4. A LIBERTAÇÃO DA SOMBRA
Nessa Primavera, Gued poucas vezes viu Vetch ou Jaspe, pois estes, como feiticeiros que eram, estudavam agora com o Mestre das Configurações no segredo do Bosque Imanente, em que nenhum aprendiz podia pôr o pé. Gued permaneceu na Casa Grande, trabalhando com os Mestres em todos os talentos praticados pelos mágicos, aqueles que fazem magia mas não trazem bordão: erguer o vento, fazer o tempo, encontrar e ligar, e as artes dos que trabalham feitiços e dos que criam feitiços, e dos contadores, dos chantres, dos curandeiros e dos herbanários.
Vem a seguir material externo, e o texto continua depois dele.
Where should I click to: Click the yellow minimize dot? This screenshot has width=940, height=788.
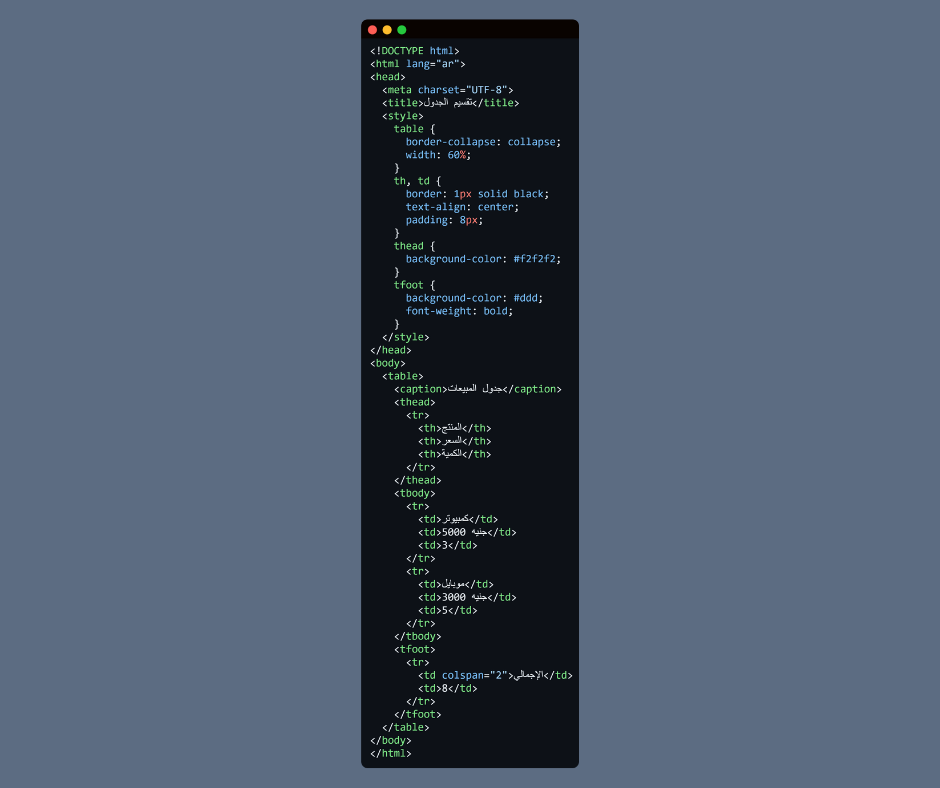coord(387,30)
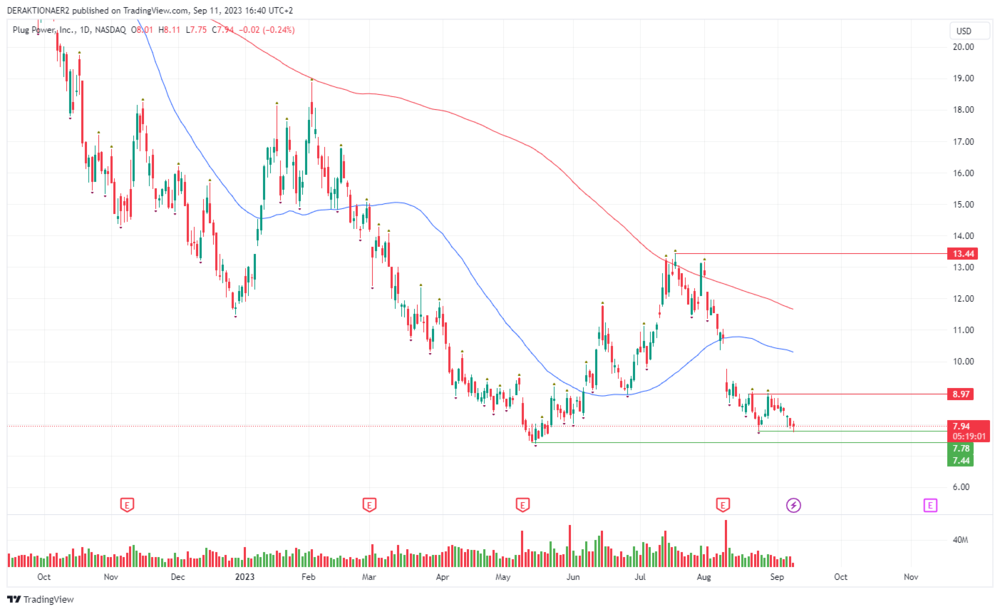Image resolution: width=1000 pixels, height=612 pixels.
Task: Open the purple lightning event icon
Action: [793, 506]
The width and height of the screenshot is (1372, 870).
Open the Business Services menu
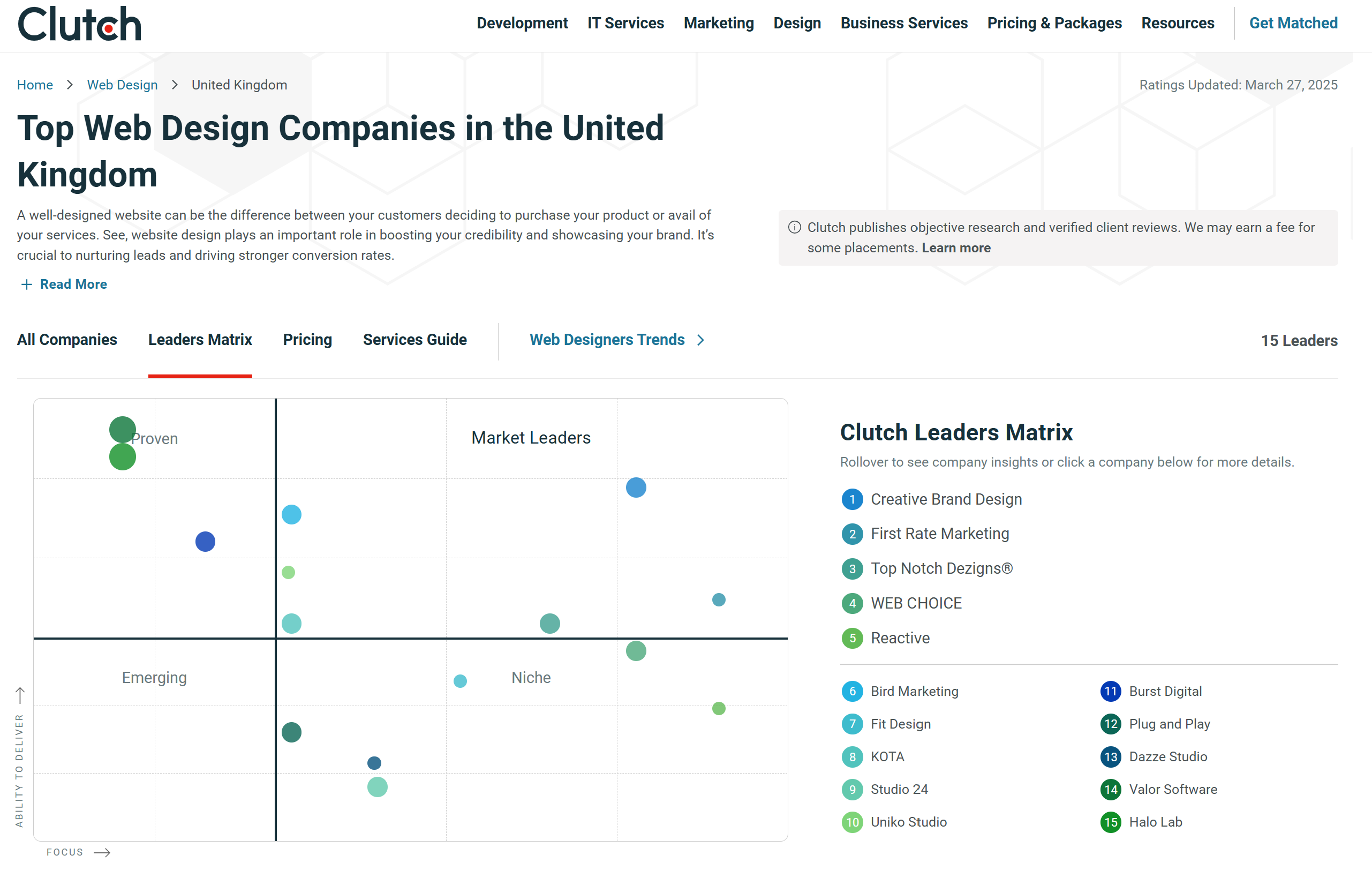(x=903, y=23)
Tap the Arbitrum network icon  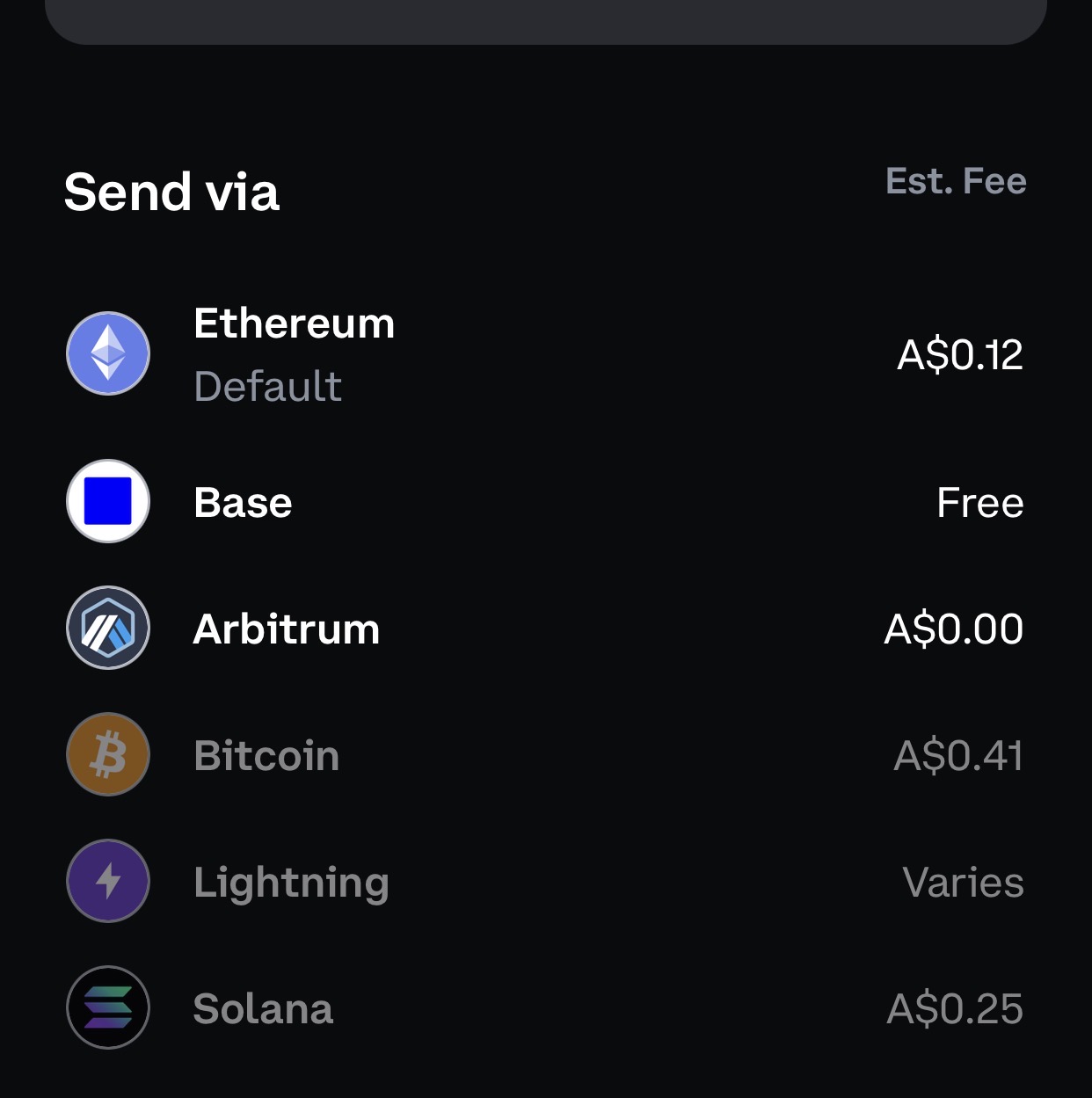point(108,628)
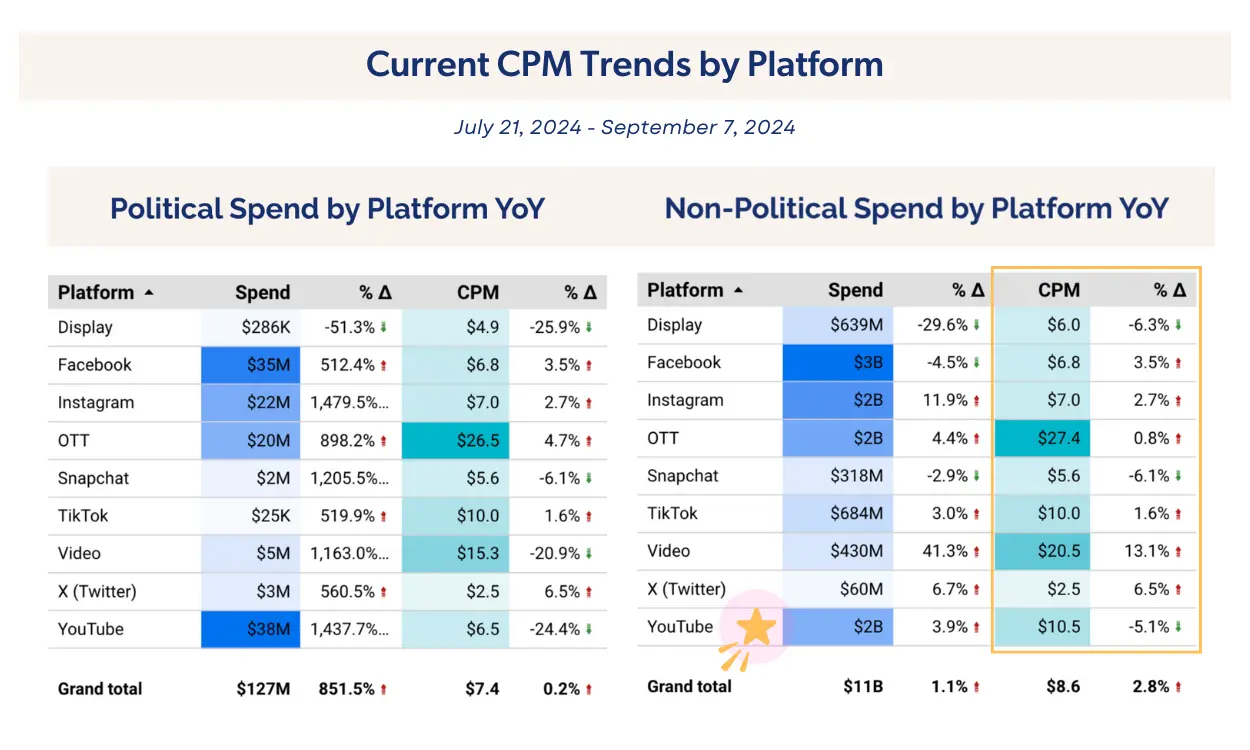Select the CPM header in Non-Political table
Viewport: 1250px width, 750px height.
(1059, 290)
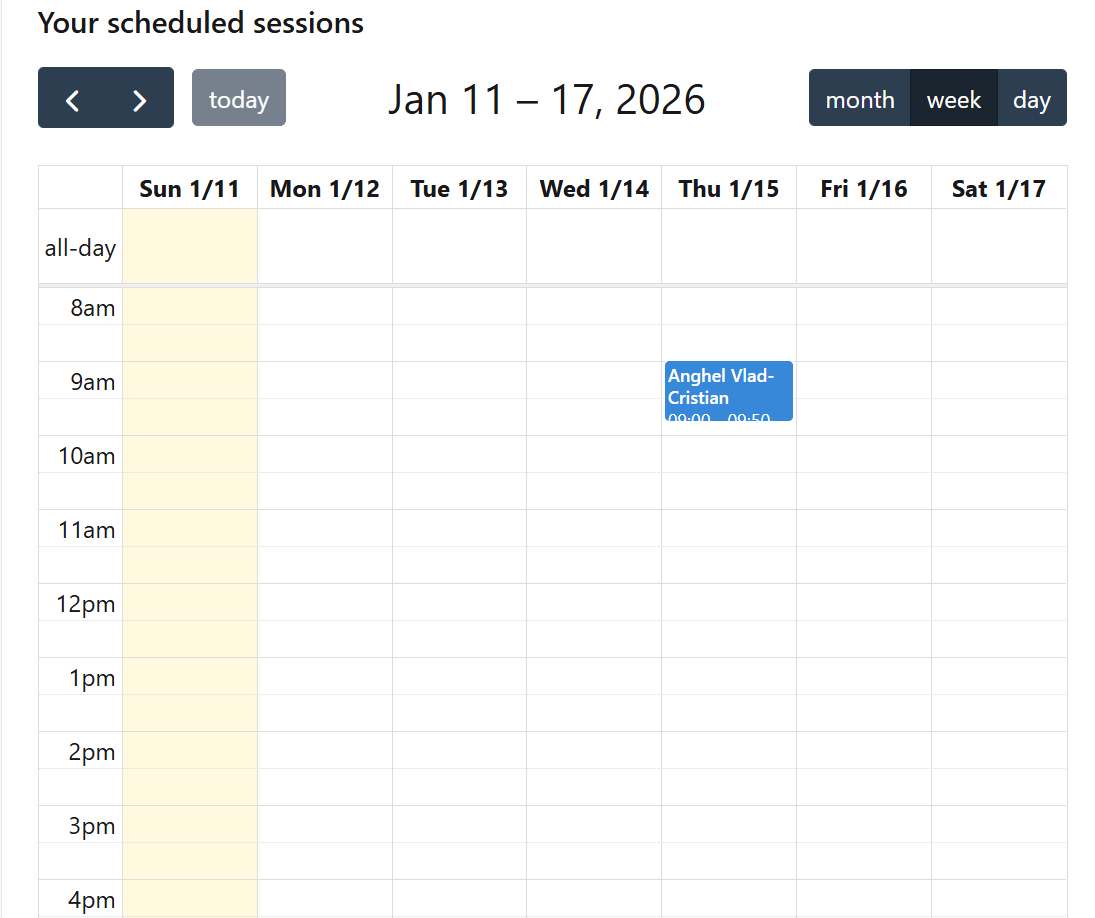Click the Sun 1/11 column header
The height and width of the screenshot is (918, 1095).
pyautogui.click(x=190, y=188)
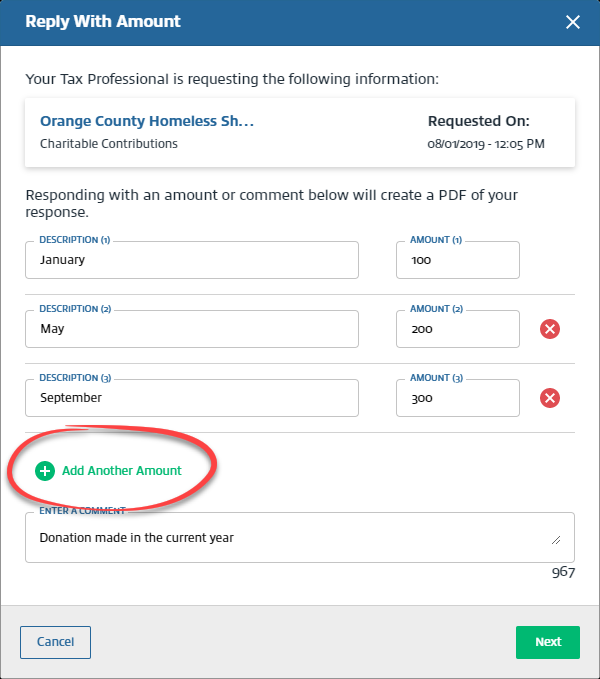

A noite, sozinho na sua cela de dormir, com uma pequena bola de fogo-fátuo a arder sobre o livro, fazendo as vezes de uma candeia ou vela, estudava as Runas Adiantadas e as Runas de Éa que se utilizam nas Grandes Encantamentos. Todas estas artes lhe eram fáceis de aprender e corria entre os estudantes o rumor de que este mestre ou aquele teriam dito que o rapaz gontiano era o aluno mais vivo que alguma vez estivera em Roke e começaram a ouvir-se histórias a respeito do otaque, do qual se dizia ser um espírito disfarçado que segredava sabedoria ao ouvido de Gued, e havia até quem afirmasse que o corvo do Arquimago acolhera Gued à sua chegada como o «futuro Arquimago». Acreditando ou não nessas histórias, gostando ou não de Gued, o certo é que, na maioria, os companheiros admiravam-no e estavam sempre ansiosos por segui-lo nas raras ocasiões em que ele se animava e se juntava a eles para conduzir os seus jogos nas noites cada vez mais longas da Primavera. Porém, na maior parte do tempo, todo ele era trabalho, orgulho e severidade, mantendo-se à parte dos outros. Entre todos eles, e na ausência de Vetch, não tinha amigo algum e nunca sentira que lhe faltasse um.
1
Em feitiçaria e demonologia, o familiar é um animal — recorde-se o tradicional gato preto, ou o corvo, das bruxas — em que encarna um espírito sobrenatural (um demônio?) que auxilia o mago a fazer magia. Aqui, o familiar assume antes o caráter de companheiro e amigo, não sendo o animal possuído por espírito algum, mas tendo sido «acordado» para uma relação especial com o mago, na medida em que este o chamou pelo seu nome-verdadeiro.